◆ Requirement
Below are some records. Print all of them exactly as they appear.

◆ Record set
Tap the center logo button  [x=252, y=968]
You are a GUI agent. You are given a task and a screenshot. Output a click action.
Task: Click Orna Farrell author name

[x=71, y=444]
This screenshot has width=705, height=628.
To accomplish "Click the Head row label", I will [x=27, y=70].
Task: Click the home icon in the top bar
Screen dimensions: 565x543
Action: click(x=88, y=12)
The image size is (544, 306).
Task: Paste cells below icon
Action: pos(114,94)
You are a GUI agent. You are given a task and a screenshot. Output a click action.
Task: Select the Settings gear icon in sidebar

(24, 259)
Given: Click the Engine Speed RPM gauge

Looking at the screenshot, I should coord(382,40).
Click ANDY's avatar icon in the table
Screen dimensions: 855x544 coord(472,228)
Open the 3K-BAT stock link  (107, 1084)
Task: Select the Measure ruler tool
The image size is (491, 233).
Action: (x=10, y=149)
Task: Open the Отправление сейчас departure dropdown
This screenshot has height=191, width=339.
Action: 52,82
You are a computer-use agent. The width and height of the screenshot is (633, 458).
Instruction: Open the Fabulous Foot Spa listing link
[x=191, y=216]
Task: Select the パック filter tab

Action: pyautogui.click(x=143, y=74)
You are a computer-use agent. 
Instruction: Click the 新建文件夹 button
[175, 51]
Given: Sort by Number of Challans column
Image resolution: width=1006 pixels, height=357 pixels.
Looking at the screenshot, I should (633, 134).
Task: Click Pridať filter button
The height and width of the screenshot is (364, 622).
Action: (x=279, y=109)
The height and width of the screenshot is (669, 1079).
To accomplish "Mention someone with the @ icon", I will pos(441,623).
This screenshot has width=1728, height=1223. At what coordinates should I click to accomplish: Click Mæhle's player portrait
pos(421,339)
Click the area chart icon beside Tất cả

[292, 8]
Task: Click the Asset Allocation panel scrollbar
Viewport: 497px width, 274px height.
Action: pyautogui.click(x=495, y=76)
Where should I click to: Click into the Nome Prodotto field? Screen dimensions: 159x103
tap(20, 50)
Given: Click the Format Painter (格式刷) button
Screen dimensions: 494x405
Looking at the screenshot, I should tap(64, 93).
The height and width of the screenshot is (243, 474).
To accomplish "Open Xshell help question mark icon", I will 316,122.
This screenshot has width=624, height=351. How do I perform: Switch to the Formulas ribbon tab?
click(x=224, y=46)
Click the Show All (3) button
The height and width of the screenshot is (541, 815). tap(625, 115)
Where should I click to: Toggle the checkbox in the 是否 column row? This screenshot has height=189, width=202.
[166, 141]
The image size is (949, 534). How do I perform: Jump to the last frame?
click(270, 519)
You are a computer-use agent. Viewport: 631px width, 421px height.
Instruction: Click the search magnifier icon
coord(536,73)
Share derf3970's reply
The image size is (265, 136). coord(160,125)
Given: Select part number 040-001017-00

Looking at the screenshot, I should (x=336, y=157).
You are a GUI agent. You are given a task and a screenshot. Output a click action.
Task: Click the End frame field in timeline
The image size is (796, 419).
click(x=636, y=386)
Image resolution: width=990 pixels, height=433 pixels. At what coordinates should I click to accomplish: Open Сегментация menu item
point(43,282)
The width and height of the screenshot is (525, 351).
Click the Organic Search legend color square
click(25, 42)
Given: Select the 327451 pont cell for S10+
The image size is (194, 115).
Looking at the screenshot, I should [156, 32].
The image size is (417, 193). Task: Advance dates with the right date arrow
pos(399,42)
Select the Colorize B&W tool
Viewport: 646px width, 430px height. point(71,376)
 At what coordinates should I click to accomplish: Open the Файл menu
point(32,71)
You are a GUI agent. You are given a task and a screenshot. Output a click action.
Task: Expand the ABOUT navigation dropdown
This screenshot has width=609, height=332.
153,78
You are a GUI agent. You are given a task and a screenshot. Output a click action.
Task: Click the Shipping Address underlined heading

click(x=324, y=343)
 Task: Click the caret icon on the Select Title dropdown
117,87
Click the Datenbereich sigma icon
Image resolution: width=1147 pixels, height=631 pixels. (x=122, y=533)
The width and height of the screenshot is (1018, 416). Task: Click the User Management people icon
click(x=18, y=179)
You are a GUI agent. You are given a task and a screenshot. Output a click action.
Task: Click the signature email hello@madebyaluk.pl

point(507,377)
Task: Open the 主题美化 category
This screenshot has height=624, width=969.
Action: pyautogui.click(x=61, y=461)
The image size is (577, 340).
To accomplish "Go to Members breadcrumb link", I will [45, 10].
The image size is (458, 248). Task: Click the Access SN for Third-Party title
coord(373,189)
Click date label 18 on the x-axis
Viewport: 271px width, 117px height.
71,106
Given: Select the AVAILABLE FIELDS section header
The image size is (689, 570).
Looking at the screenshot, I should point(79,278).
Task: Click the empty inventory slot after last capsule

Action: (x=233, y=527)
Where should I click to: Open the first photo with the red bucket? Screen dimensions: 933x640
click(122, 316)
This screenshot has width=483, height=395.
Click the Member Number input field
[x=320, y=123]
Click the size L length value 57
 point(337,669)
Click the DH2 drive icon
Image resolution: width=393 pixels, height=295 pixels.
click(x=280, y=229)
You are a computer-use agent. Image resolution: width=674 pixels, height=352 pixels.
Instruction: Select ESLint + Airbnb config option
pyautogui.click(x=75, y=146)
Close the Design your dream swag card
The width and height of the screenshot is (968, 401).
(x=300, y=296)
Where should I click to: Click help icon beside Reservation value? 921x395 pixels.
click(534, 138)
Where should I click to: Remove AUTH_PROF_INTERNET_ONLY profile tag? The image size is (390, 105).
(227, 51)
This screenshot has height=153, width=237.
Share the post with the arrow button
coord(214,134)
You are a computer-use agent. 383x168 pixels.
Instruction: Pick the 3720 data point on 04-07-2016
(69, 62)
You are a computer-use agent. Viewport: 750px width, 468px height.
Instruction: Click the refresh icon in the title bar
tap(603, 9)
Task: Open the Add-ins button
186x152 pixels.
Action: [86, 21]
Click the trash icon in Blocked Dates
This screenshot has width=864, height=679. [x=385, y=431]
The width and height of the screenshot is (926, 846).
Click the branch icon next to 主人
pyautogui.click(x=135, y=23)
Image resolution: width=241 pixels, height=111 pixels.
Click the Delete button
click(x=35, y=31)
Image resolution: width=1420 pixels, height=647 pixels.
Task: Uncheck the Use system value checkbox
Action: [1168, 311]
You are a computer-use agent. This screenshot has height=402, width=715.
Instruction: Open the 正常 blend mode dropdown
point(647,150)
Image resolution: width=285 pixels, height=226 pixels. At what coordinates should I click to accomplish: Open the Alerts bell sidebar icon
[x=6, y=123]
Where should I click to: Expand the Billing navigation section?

◆ Problem solution
Tap the center logo button  [x=252, y=968]
You are a GUI agent. You are given a task and a screenshot. Output a click action.
Task: Click Orna Farrell author name

[x=71, y=444]
This screenshot has width=705, height=628.
To accomplish "Click the Head row label", I will [x=27, y=70].
Task: Click the home icon in the top bar
Screen dimensions: 565x543
Action: click(x=88, y=12)
The image size is (544, 306).
Task: Paste cells below icon
Action: pos(114,94)
You are a GUI agent. You are given a task and a screenshot. Output a click action.
Task: Select the Settings gear icon in sidebar

(24, 259)
Given: Click the Engine Speed RPM gauge

Looking at the screenshot, I should coord(382,40).
Click ANDY's avatar icon in the table
Screen dimensions: 855x544 coord(472,228)
Open the 3K-BAT stock link  (107, 1084)
Task: Select the Measure ruler tool
The image size is (491, 233).
Action: (x=10, y=149)
Task: Open the Отправление сейчас departure dropdown
This screenshot has height=191, width=339.
Action: 52,82
You are a computer-use agent. The width and height of the screenshot is (633, 458).
Instruction: Open the Fabulous Foot Spa listing link
[x=191, y=216]
Task: Select the パック filter tab

Action: pyautogui.click(x=143, y=74)
You are a computer-use agent. 
Instruction: Click the 新建文件夹 button
[175, 51]
Given: Sort by Number of Challans column
Image resolution: width=1006 pixels, height=357 pixels.
Looking at the screenshot, I should (633, 134).
Task: Click Pridať filter button
The height and width of the screenshot is (364, 622).
Action: (x=279, y=109)
The height and width of the screenshot is (669, 1079).
To accomplish "Mention someone with the @ icon", I will pos(441,623).
This screenshot has width=1728, height=1223. At what coordinates should I click to accomplish: Click Mæhle's player portrait
pos(421,339)
Click the area chart icon beside Tất cả

[292, 8]
Task: Click the Asset Allocation panel scrollbar
Viewport: 497px width, 274px height.
Action: pyautogui.click(x=495, y=76)
Where should I click to: Click into the Nome Prodotto field? Screen dimensions: 159x103
tap(20, 50)
Given: Click the Format Painter (格式刷) button
Screen dimensions: 494x405
Looking at the screenshot, I should tap(64, 93).
The height and width of the screenshot is (243, 474).
To accomplish "Open Xshell help question mark icon", I will 316,122.
This screenshot has width=624, height=351. How do I perform: Switch to the Formulas ribbon tab?
click(x=224, y=46)
Click the Show All (3) button
The height and width of the screenshot is (541, 815). tap(625, 115)
Where should I click to: Toggle the checkbox in the 是否 column row? This screenshot has height=189, width=202.
[166, 141]
The image size is (949, 534). How do I perform: Jump to the last frame?
click(270, 519)
You are a computer-use agent. Viewport: 631px width, 421px height.
Instruction: Click the search magnifier icon
coord(536,73)
Share derf3970's reply
The image size is (265, 136). coord(160,125)
Given: Select part number 040-001017-00

Looking at the screenshot, I should (x=336, y=157).
You are a GUI agent. You are given a task and a screenshot. Output a click action.
Task: Click the End frame field in timeline
The image size is (796, 419).
click(x=636, y=386)
Image resolution: width=990 pixels, height=433 pixels. At what coordinates should I click to accomplish: Open Сегментация menu item
point(43,282)
The width and height of the screenshot is (525, 351).
Click the Organic Search legend color square
click(25, 42)
Given: Select the 327451 pont cell for S10+
The image size is (194, 115).
Looking at the screenshot, I should [156, 32].
The image size is (417, 193). Task: Advance dates with the right date arrow
pos(399,42)
Select the Colorize B&W tool
Viewport: 646px width, 430px height. point(71,376)
 At what coordinates should I click to accomplish: Open the Файл menu
point(32,71)
You are a GUI agent. You are given a task and a screenshot. Output a click action.
Task: Expand the ABOUT navigation dropdown
This screenshot has width=609, height=332.
153,78
You are a GUI agent. You are given a task and a screenshot. Output a click action.
Task: Click the Shipping Address underlined heading

click(x=324, y=343)
 Task: Click the caret icon on the Select Title dropdown
117,87
Click the Datenbereich sigma icon
Image resolution: width=1147 pixels, height=631 pixels. (x=122, y=533)
The width and height of the screenshot is (1018, 416). Task: Click the User Management people icon
click(x=18, y=179)
You are a GUI agent. You are given a task and a screenshot. Output a click action.
Task: Click the signature email hello@madebyaluk.pl

point(507,377)
Task: Open the 主题美化 category
This screenshot has height=624, width=969.
Action: pyautogui.click(x=61, y=461)
The image size is (577, 340).
To accomplish "Go to Members breadcrumb link", I will [45, 10].
The image size is (458, 248). Task: Click the Access SN for Third-Party title
coord(373,189)
Click date label 18 on the x-axis
Viewport: 271px width, 117px height.
71,106
Given: Select the AVAILABLE FIELDS section header
The image size is (689, 570).
Looking at the screenshot, I should point(79,278).
Task: Click the empty inventory slot after last capsule

Action: (x=233, y=527)
Where should I click to: Open the first photo with the red bucket? Screen dimensions: 933x640
click(122, 316)
This screenshot has width=483, height=395.
Click the Member Number input field
[x=320, y=123]
Click the size L length value 57
 point(337,669)
Click the DH2 drive icon
Image resolution: width=393 pixels, height=295 pixels.
click(x=280, y=229)
You are a computer-use agent. Image resolution: width=674 pixels, height=352 pixels.
Instruction: Select ESLint + Airbnb config option
pyautogui.click(x=75, y=146)
Close the Design your dream swag card
The width and height of the screenshot is (968, 401).
(x=300, y=296)
Where should I click to: Click help icon beside Reservation value? 921x395 pixels.
click(534, 138)
Where should I click to: Remove AUTH_PROF_INTERNET_ONLY profile tag? The image size is (390, 105).
(227, 51)
This screenshot has height=153, width=237.
Share the post with the arrow button
coord(214,134)
You are a computer-use agent. 383x168 pixels.
Instruction: Pick the 3720 data point on 04-07-2016
(69, 62)
You are a computer-use agent. Viewport: 750px width, 468px height.
Instruction: Click the refresh icon in the title bar
tap(603, 9)
Task: Open the Add-ins button
186x152 pixels.
Action: [86, 21]
Click the trash icon in Blocked Dates
This screenshot has width=864, height=679. [x=385, y=431]
The width and height of the screenshot is (926, 846).
Click the branch icon next to 主人
pyautogui.click(x=135, y=23)
Image resolution: width=241 pixels, height=111 pixels.
Click the Delete button
click(x=35, y=31)
Image resolution: width=1420 pixels, height=647 pixels.
Task: Uncheck the Use system value checkbox
Action: [1168, 311]
You are a computer-use agent. This screenshot has height=402, width=715.
Instruction: Open the 正常 blend mode dropdown
point(647,150)
Image resolution: width=285 pixels, height=226 pixels. At what coordinates should I click to accomplish: Open the Alerts bell sidebar icon
[x=6, y=123]
Where should I click to: Expand the Billing navigation section?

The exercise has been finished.